While the Murdoch media – and most of the pontificators writing op eds for the rest of our news outlets – are having conniptions about whether and when Albanese might get a meeting with Trump is all happening at a time when the Australian public have little trust in the US and even less in Donald Trump.

The Lowy Institute released earlier this year selected results from its 2025 report which found that since Trump was inaugurated Australians trust in the US to act responsibly has fallen by 20% with only 36% of the public expressing any level of trust – a new low in Lowy Institute polling. Almost two thirds of the public say they hold not very much trust, or no trust at all, in the US to act responsibly.

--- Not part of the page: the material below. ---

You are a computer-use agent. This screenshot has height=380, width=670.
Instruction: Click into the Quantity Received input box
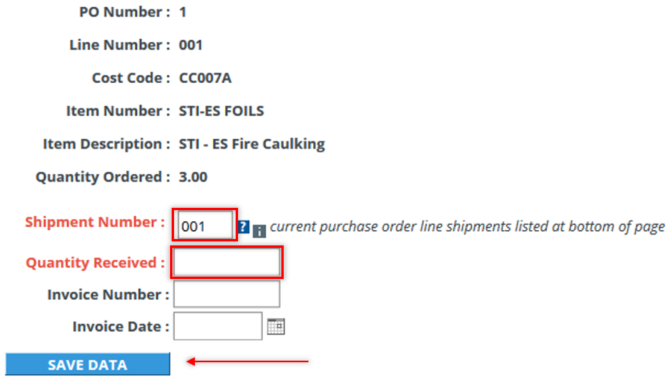coord(226,262)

Back in 2006 60% of Australians trusted the US to act responsibly either somewhat or a great deal. The results since have been a bit up and down, with 2011 result being at a peak – probably mainly due to the popularity of Barack Obama who was elected for his second term then. But in the years when the US was at war with all the countries which hadn’t been involved in the 2001 attacks on New York, and cuddled closer to the Saudis whose citizens did it, Australian confidence sank year by year down to a new low of only 36% trusting the US to act responsibly in the world.

When asked by the Lowy Institute about the importance of the US to our security the results have varied over the years but with overwhelming majorities regularly regarding the alliance as very or fairly important. However, starting in 2021 when the alliance was regarded as very important our national security by 60% it has fallen to just below 50% – 49%.

When it comes to Trump’s urging to spend more on defence there was an even split – 49% approving and 49% disapproving. This is hardly overwhelming for Australian governments wanting to ramp up spending and buy nuclear powered submarines.

The disparity in attitudes to AUKUS are an interesting complement to the Lowy data. According to crikey older Australians are much more likely to feel positive about AUKUS than younger ones according to research by the 2024 United States Studies Centre. Crikey reported that Australians aged 65 and older are about twice as likely to ‘strongly agree’ it’s a good idea for the country to have nuclear-powered submarines.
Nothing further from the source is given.